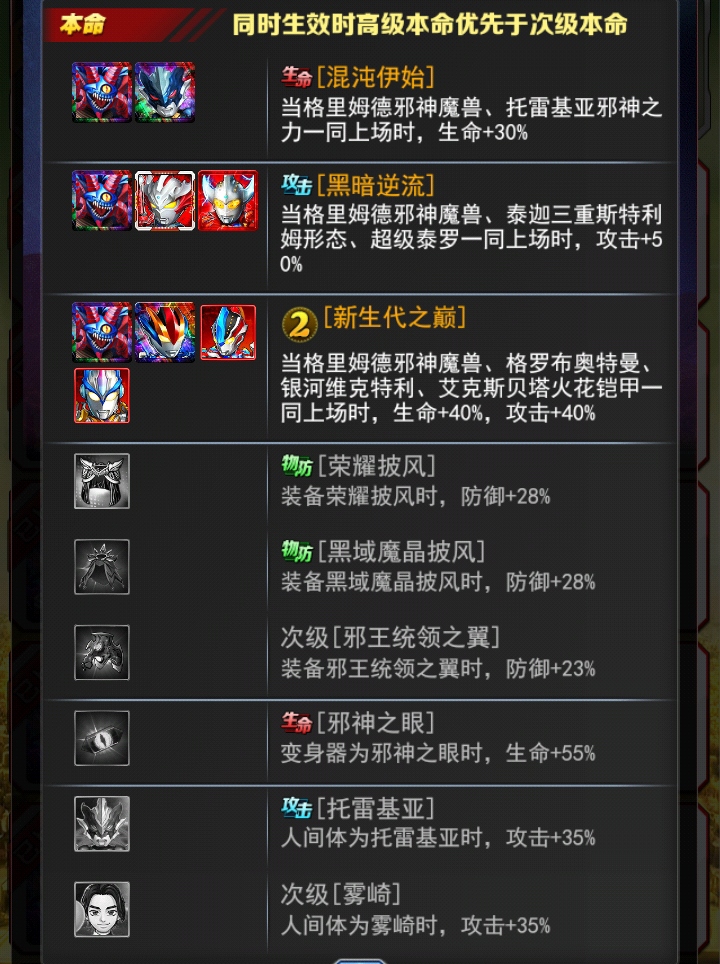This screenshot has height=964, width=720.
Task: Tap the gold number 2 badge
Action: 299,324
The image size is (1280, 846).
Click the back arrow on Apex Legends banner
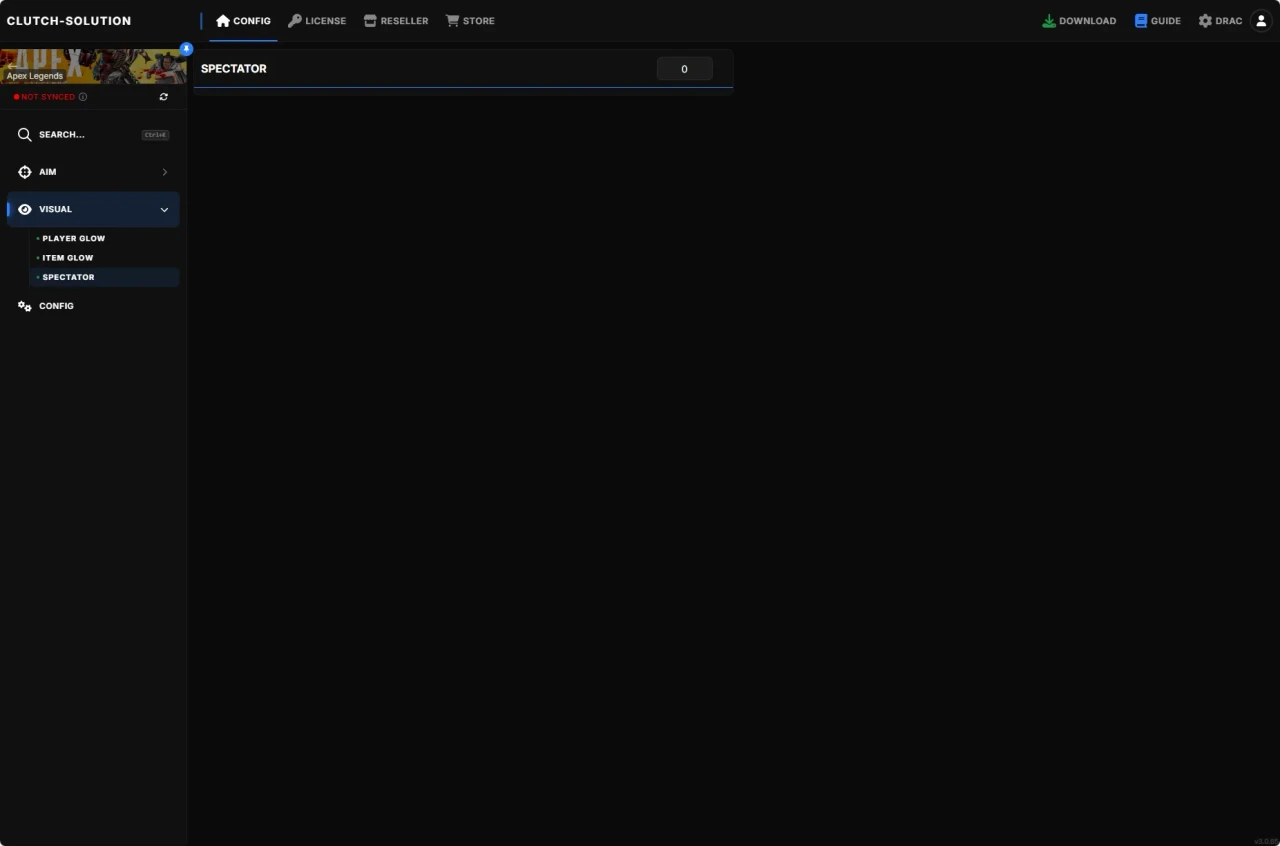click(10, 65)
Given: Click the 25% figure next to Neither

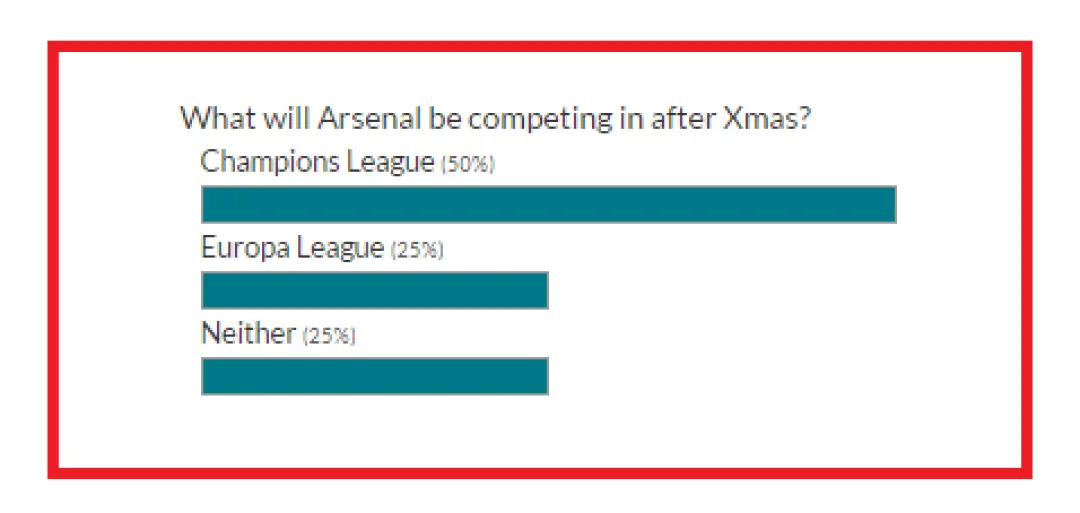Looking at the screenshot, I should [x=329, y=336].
------------------------------------
## WHAT IS REQUIRED
Please transcribe the lines from the one containing "Click the back arrow on Apex Legends banner" to the last line of the listing, both included, exactly and with nothing added, leaving every picture out.

## EXERCISE RESULT
Click the back arrow on Apex Legends banner
click(10, 65)
Given: Click the 25% figure next to Neither

Looking at the screenshot, I should [x=329, y=336].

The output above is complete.